A ne pas confondre avec son cousin « Origines contrôlées » basé à la Bourse du Travail, Migrant’Scène se déploie un peu partout dans la ville. Lancé en 2000 par le groupe toulousain de la Cimade, le festival a pris une dimension nationale – et a même traversé la Méditerranée, en s’invitant à Rabat.
Le thème choisi cette année: les préjugés. « A l’approche des élections présidentielles, le festival une mission de sensibilisation mais aussi de témoignage. On veut faire prendre conscience des préjugés croisés entre migrants et Français », explique Catherine Cagan, permanente du groupe local de la Cimade. Pour Sylvain Laspalle, président de l’association et avocat au barreau de Toulouse, le combat passe d’abord par l’information : « il est inutile de se révolter bêtement contre les préjugés, tous les débats sont légitimes ».

Familles, personnes âgées, Français « de souche » ou issus de l’immigration : au vieux temple de la rue Pargaminières, le public de la soirée d’ouverture était plutôt enthousiaste. « Un des objectifs du festival, c’est une programmation diverse dans des lieux divers : on ne touche pas les mêmes personnes à la Médiathèque ou au Grand Rond par exemple », souligne Catherine.

Un miroir aux idées reçues

Spectacles, conférences, projections… La programmation mélange les genres et les formats, avec des manifestations le plus souvent gratuites.
On peut ainsi s’étonner devant Etrange étranger, une animation réalisée par des Toulousains de 6 à 12 ans, diffusée pour la première fois dans le cadre du festival. Ou bien redécouvrir The immigrant version ciné-concert live. Clavier, percussions, guitare et basse : la bande originale du film de Chaplin est interprétée par quatre artistes de l’association nantaise « Etrange Miroir ». Un bel hommage qui dérange presque par l’intemporalité du thème.

Mention spéciale au court-métrage Le bruit et la rumeur, où les effets graphiques se superposent à l’image et à des témoignages scandés-chuchotés. Pour Raphaël Rialland, réalisateur et membre d’Etrange Miroir, « la fabrique des préjugés, c’est exactement le même mécanisme qu’un phénomène de mode ».

Le bruit et la rumeur – Teaser from etrange miroir on Vimeo.

Entre deux citations de Nietzsche ou de Romain Gary, le film donne la parole à des « spécialistes » (historien et psychologue) pour vulgariser le pourquoi et le comment des idées reçues.
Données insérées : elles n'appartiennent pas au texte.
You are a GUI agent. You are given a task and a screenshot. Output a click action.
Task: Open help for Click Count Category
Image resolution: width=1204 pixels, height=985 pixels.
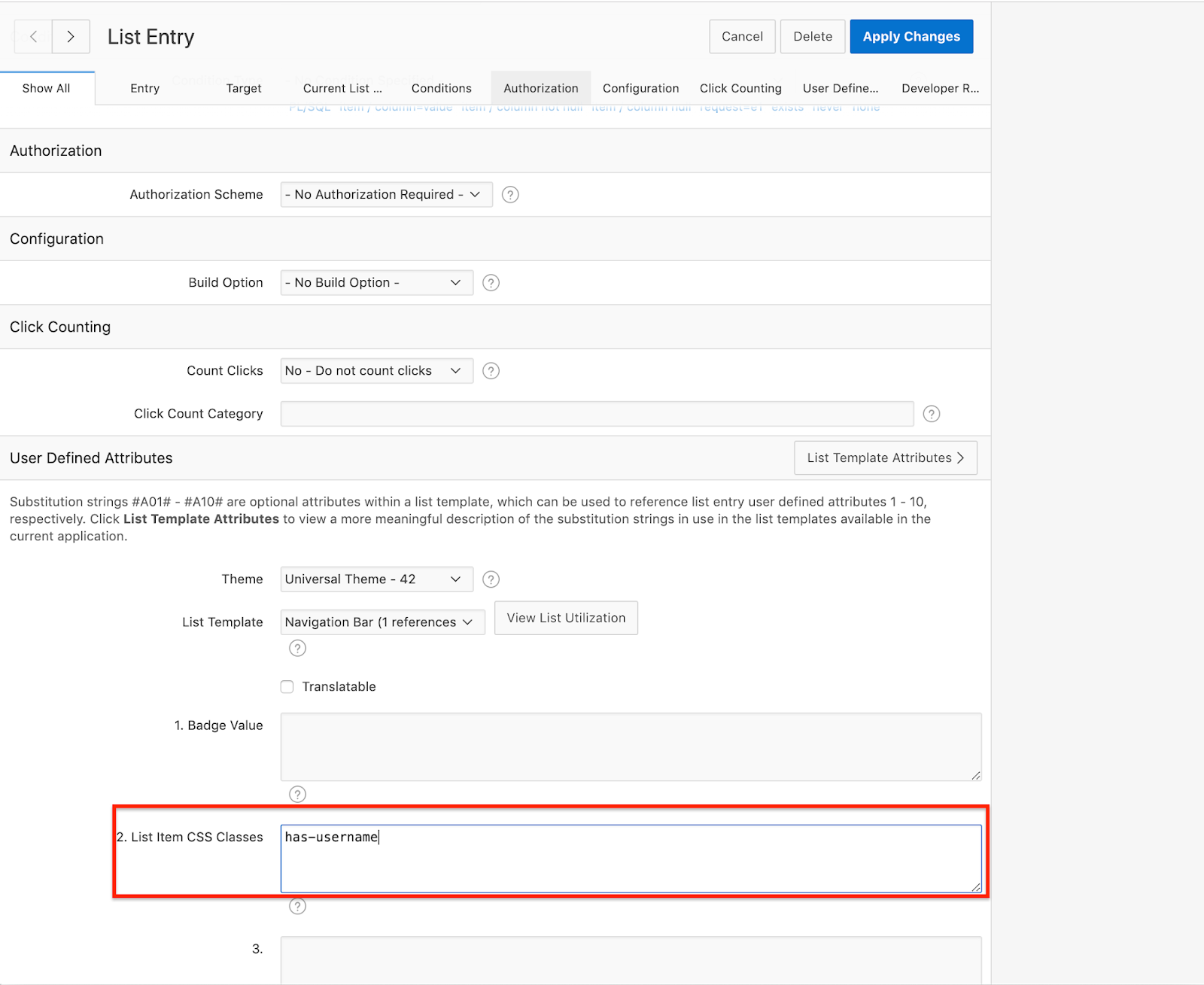coord(932,413)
L’occasion de souligner que les préjugés sont trop souvent véhiculés par les médias – la télévision en particulier- qui n’hésitent pas à renforcer les stéréotypes, histoire de ne pas mettre les spectateurs mal à l’aise avec leurs préjugés sur les immigrés. L’occasion de rappeler aussi que ces immigrés sont souvent les premiers touchés par la précarité économique et sociale.

« Les préjugés, tout le monde en a, même les plus militants »

Surprise, deux des artistes d’Etrange Miroir sont aussi des bénévoles… à la Cimade. Explications : « A la Cimade, on est plutôt xénophiles… » reconnaît Raphaël Rialland. « Mais des préjugés, tout le monde en a, même les plus militants ». Difficile de ne pas demander quels sont ses préjugés, à lui. « Les policiers, les riches… c’est très cliché » sourit l’artiste.
Dans Le bruit et la rumeur, Patrick Scharnitzky, psychologue social, lance : « Le changement ne peut pas venir d’en haut puisque par définition, en haut, ils sont bien installés ». Le vrai changement doit donc venir d’en bas, de l’associatif par exemple ? « C’est un peu le message du film », commente Raphaël. « Mais moi, j’ai tendance à penser que ça ne suffit pas, que même si ce qu’on fait est utile, c’est petit ».
Un festival restant un festival, Migrant’scène ne détruira pas tous les préjugés, mais reste pour les associations une occasion pour informer et communiquer sur leur travail de fond. A voir, le spectacle créé et joué par les bénévoles de la Cimade, le 23 novembre salle du Sénéchal.